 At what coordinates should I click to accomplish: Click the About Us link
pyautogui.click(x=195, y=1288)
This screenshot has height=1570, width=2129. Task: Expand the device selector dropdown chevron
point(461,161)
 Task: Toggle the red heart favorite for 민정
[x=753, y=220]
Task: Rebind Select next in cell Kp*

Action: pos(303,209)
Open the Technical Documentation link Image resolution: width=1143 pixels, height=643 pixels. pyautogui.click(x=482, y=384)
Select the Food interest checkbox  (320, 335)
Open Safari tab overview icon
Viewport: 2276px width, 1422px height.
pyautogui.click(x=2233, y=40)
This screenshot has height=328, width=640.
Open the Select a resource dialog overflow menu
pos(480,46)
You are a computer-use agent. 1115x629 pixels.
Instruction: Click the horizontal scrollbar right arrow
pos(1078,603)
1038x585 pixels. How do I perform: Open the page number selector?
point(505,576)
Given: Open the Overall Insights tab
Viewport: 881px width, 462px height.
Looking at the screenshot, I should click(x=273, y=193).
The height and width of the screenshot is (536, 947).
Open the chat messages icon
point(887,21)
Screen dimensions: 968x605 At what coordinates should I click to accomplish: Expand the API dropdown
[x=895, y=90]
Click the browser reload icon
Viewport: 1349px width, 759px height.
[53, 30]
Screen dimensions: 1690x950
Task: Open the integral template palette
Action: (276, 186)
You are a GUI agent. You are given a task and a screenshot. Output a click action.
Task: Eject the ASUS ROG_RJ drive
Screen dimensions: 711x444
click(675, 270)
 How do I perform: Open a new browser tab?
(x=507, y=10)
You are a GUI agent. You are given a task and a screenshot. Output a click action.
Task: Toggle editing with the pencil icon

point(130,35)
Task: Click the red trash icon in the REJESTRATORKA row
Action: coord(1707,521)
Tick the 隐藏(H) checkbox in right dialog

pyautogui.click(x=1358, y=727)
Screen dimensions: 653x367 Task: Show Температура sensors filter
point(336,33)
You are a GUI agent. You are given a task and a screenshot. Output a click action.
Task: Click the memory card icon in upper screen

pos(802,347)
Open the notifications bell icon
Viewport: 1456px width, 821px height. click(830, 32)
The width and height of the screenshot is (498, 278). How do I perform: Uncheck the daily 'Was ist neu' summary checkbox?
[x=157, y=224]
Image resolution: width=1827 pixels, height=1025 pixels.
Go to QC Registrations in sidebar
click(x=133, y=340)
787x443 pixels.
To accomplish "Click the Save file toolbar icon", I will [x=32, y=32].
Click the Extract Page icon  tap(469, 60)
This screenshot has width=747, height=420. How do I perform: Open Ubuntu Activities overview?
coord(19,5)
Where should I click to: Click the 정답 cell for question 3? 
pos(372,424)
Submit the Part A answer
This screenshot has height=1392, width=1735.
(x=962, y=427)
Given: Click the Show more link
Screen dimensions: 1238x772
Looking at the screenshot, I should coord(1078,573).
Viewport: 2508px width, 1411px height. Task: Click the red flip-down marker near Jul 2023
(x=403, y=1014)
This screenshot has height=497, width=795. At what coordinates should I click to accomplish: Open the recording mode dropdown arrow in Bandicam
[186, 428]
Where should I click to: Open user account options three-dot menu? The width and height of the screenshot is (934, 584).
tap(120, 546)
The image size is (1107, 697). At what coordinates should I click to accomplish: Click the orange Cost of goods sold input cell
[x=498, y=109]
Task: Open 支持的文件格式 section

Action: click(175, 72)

**********

◆ **PROBLEM**:
Starting from the records above, filter out all lines except those containing the word "resolution".

◆ **RESPONSE FOR THIS EXERCISE**:
Open the Technical Documentation link Image resolution: width=1143 pixels, height=643 pixels. pyautogui.click(x=482, y=384)
Image resolution: width=1827 pixels, height=1025 pixels.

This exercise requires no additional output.